Exercise brief.
In the listing below, find the line that contains "Pick the w7 folder icon" and the line that contains "Task: Open the Bags filter". Quote both and every line between them, exactly, and nothing more.

***

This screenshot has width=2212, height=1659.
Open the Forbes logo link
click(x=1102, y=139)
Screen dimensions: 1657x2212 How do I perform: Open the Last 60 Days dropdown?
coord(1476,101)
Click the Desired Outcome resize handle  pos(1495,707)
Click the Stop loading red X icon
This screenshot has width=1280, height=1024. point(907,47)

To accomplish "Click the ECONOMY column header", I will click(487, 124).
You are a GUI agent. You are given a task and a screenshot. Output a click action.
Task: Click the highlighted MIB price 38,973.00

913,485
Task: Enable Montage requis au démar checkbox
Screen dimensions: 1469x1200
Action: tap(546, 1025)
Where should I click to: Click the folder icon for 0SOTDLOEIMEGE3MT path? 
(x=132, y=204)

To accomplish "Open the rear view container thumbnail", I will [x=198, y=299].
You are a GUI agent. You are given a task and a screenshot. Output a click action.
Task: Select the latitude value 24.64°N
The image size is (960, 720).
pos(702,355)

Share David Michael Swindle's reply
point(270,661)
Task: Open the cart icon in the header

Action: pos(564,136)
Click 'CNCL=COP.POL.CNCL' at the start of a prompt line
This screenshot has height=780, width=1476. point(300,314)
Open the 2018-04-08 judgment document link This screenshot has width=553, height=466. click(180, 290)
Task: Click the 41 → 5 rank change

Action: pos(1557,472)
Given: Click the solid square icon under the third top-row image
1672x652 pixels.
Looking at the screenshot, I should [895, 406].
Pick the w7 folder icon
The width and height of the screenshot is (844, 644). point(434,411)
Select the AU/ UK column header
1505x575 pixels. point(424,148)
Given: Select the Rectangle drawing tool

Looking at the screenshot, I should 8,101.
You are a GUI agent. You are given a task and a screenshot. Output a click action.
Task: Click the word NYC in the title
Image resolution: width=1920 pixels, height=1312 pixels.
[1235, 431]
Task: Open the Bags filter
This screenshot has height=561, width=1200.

***

Output of the exercise.
Pick the w7 folder icon
The width and height of the screenshot is (844, 644). point(434,411)
Select the AU/ UK column header
1505x575 pixels. point(424,148)
Given: Select the Rectangle drawing tool

Looking at the screenshot, I should 8,101.
You are a GUI agent. You are given a task and a screenshot. Output a click action.
Task: Click the word NYC in the title
Image resolution: width=1920 pixels, height=1312 pixels.
[1235, 431]
Task: Open the Bags filter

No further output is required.